Fue en el taller de José Cestero (Gamuza), situado en la calle Arzobispo Meriño a esquina Emiliano Tejera, donde se consolidó en 1963 la Generación del 60. El taller lo costeaba Manuel Pérez Cestero (Liquito), un hermano de Cestero, quien capitaneaba el buque mercante Santo Domingo. Liquito, además de pagar el taller, daba un estipendio mensual de cien pesos a Cestero, una suma que repartía entre nosotros y luego nos invitaba a comer al restaurantito Hit, que se encontraba en la misma Arzobispo Meriño, al lado de Pol Hnos.
En el taller de Cestero nos reuníamos muchos de los jóvenes a los que la política había comprometido, así como otros a los que la política no les importaba mucho. Entre los que nos iniciábamos en la escritura, íbamos casi a diario Miguel Alfonseca, Grey Coiscou, Héctor Dotel, Norberto James, el exiliado haitiano Jacques Viau Renaud, Rubén Echavarría, Antonio Lockward, Pedrito Caro y Leonte Brea, entre otros. Y asistían de vez en cuando la jovencita Jeannette Miller y Juan José Ayuso.
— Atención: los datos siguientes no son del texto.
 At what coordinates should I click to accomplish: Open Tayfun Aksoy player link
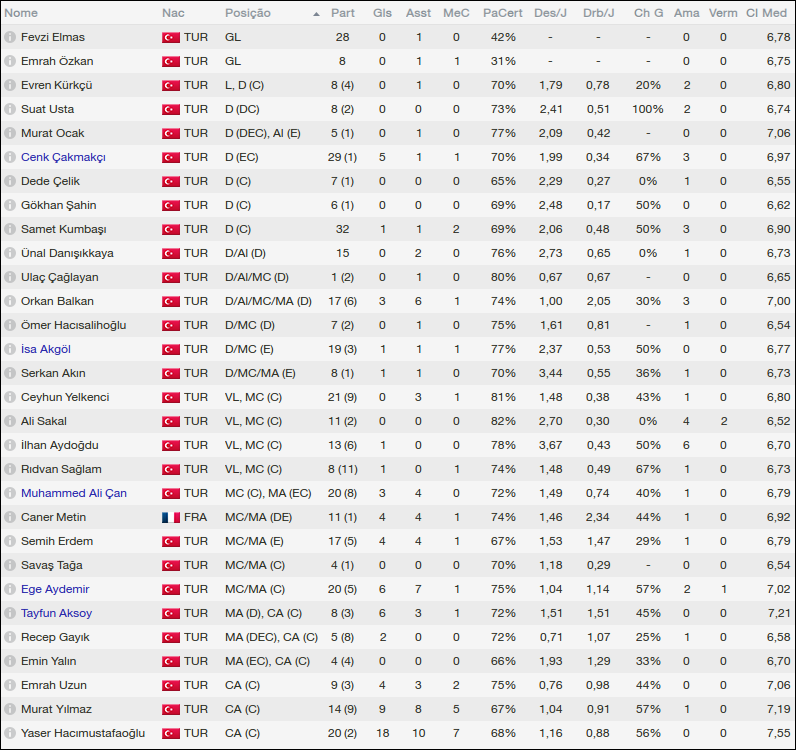56,613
Entre los pintores que acudían asiduamente al taller estaban Silvano Lora, José Ramírez Ferreira (a quien habíamos bautizado como El Conde), Leopoldo Pérez (Lepe), Elsa Núñez (La Flaca), Rafael Olivo (Fello Cachucha), Félix Gontier (Cocó), Norberto Santana, Iván Tovar (que asistía de vez en cuando junto al escultor Antonio Toribio), Thimo Pimentel (siempre con una cámara fotográfica en bandolera), así como un pintor de más de treinta años que respondía al nombre de Ramón Oviedo, que aunque no provenía del ambiente de la Escuela Nacional de Bella Artes (ENBA), poseía un enorme talento.
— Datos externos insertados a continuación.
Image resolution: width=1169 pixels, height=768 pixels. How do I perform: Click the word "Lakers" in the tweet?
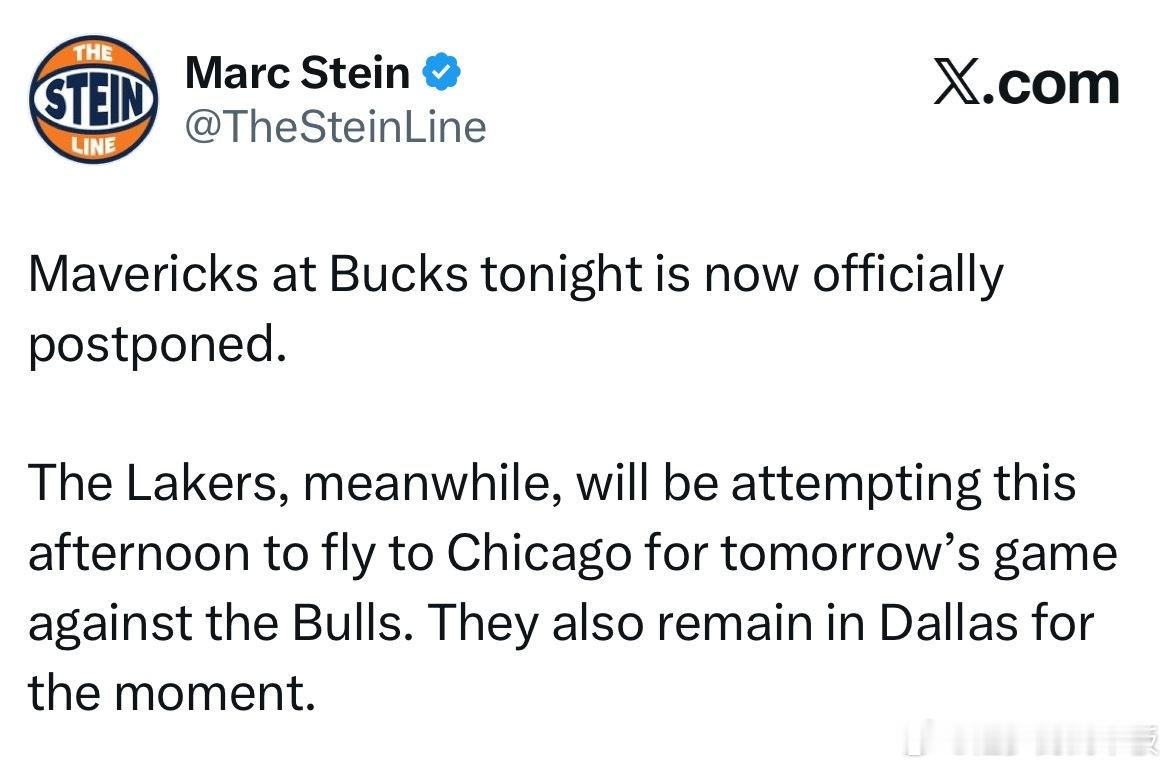click(x=205, y=483)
En las reuniones del taller hablábamos de Sartre, de De Sica, de Antonioni, de Camus, de Hemingway, de Dos Passos, de Ilyá Ehrenburg, de Ferdinand Celine, de Robert Walser, del sociólogo Wright Mills, de Fidel; y discutíamos temas relativos a si de verdad Balzac fue mejor narrador que Flaubert; o si Hugo era realmente el hombre clave del romanticismo. Algunos días analizábamos las muertes de Byron, Keats y Shelley, recitando versos de Adonáis («De las altas tierras y bosques | hoy venimos, venimos…»), empapándonos de pura poesía. Algunos días Miguel y Grey leían a Baudelaire, García Lorca y otros. Los que escribíamos teatro (Iván García y yo), citábamos monólogos de Shakespeare, Miller, Beckett, Gorki, Ibsen. Aún el boom no nos llegaba.
Por alguna razón, no he llegado a comprender cuál era el encanto que provenía del taller de Cestero y nos impulsaba a reunirnos allí para desahogar la furia que nos comprimía. ¿Sería porque éramos testigos de la dictadura, del triunfo castrista, de la expedición del 59, de la muerte de Trujillo y las persecuciones policiales? Silvano Lora y yo, escondidos en una compraventa del norte de la capital, tras el golpe de estado a Bosch, analizamos los motivos de aquellas reuniones y arribamos a la conclusión de que, por encima del talento, los que asistíamos al taller buscábamos respuestas para comprender las malditas injusticias de la historia.